There are a clearly defined set of rules as to what constitutes a de facto relationship. The Act states that you and your partner will be considered to be in a de facto relationship if you are:

  • not legally married to each other;
  • not related by family; and
  • have a relationship ‘as a couple living together on a genuine domestic basis’.

The wording in this last point is quite important. Below, we break down what the Act considers to mean by the terms ‘living together’ and ‘genuine domestic basis’.

“Living together”

There is a common misconception that if you’ve lived with your partner on a full-time basis for a certain period of time, you will automatically be in a de facto relationship. This is not necessarily the case.

The concept of ‘living together’ under the Act assesses each relationship on a case-by-case basis. The concept does not set any specific time frame for which a couple would need to live together before determining a de facto relationship.

“Genuine domestic basis”

To determine whether or not you are living together on a ‘genuine domestic basis’, the Act sets out a wide variety of circumstances to consider.
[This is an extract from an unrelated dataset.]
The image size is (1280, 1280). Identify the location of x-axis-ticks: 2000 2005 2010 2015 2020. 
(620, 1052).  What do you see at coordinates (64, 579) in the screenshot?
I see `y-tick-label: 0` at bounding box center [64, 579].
These include (but are not limited to) aspects such as the length of relationship, if there was a sexual relationship, mutual commitment in the relationship, public aspects of the relationship, ownership, use and acquisition of their property and financial dependence, and interdependence of the parties.

A de facto relationship can exist between two people of the same sex or even if one or both of the persons are legally married to someone else or in another de facto relationship at the same time.

Property Division

Even if you are found to be in a de facto relationship, a Court may not necessarily make an Order for the division of relationship assets if your relationship irretrievably breaks down. A Court will only make an Order if:

  • the total period of the relationship is at least two years; or
  • there is a child of the de facto relationship; or
  • if the person applying for the order has made substantial contributions to the relationship and there would be a serious injustice to the applicant if an order is not made.

You’ll note that the Act refers to the total period of a relationship, so this time could potentially be made up of a number of on/off relationships with the same person forming an aggregate total of two years, rather than needing to be in a continuous relationship.

Clearly, the scope of whether or not you are in a de facto relationship is quite broad and there are a number of factors to consider.

Being in a de facto relationship will create rights and responsibilities for you and for your partner, in life and following death, and it is important to understand your situation and plan accordingly.

If you are unsure whether you are in a de facto relationship or not, it is best to seek advice from an experienced family lawyer who will be able to speak with you about your individual circumstances.